Dataset entries:
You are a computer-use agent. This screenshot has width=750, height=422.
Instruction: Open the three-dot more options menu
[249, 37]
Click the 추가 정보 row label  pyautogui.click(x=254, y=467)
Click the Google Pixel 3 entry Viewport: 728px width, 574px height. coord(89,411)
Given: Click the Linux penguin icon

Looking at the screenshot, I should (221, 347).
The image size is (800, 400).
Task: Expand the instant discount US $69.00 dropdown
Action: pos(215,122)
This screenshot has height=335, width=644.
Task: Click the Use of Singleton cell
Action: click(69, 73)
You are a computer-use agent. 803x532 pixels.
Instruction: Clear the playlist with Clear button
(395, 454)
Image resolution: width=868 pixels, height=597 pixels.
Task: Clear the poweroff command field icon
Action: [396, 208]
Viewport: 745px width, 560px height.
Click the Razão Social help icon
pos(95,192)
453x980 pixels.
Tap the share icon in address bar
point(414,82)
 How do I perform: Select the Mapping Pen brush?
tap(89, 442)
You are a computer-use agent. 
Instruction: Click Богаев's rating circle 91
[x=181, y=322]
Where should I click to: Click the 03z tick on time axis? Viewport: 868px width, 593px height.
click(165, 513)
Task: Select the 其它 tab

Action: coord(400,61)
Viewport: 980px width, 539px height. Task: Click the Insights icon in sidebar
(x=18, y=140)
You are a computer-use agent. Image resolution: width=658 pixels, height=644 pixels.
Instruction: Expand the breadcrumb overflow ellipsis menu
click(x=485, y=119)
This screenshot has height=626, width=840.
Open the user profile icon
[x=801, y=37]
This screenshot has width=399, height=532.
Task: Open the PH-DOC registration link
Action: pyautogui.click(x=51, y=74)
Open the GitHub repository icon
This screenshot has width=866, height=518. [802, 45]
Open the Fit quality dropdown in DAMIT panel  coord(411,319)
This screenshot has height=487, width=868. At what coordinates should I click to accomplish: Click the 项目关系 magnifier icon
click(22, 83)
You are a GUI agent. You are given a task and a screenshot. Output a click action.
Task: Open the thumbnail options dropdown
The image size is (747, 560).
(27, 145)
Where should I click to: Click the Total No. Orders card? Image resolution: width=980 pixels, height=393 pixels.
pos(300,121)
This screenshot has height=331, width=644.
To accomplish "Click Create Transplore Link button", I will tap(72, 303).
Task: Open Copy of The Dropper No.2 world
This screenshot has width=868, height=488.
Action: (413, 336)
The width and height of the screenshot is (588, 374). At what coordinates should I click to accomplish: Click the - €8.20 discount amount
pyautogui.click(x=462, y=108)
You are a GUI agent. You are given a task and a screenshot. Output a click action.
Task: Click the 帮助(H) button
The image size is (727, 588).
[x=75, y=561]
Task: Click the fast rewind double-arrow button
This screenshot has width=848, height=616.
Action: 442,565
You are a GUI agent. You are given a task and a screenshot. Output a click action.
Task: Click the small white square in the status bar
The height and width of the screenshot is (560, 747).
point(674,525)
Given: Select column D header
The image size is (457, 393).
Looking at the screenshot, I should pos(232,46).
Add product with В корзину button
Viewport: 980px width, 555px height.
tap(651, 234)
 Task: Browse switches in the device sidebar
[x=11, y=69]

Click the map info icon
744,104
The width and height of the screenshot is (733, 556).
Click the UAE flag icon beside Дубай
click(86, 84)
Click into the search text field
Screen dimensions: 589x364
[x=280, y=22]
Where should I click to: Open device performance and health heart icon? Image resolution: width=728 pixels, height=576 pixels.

• Activity
What you return should be the lines from the beginning of the records through the one that contains "Click the 추가", repeated exactly and with no additions.

• Finished exercise
You are a computer-use agent. This screenshot has width=750, height=422.
Instruction: Open the three-dot more options menu
[249, 37]
Click the 추가 정보 row label  pyautogui.click(x=254, y=467)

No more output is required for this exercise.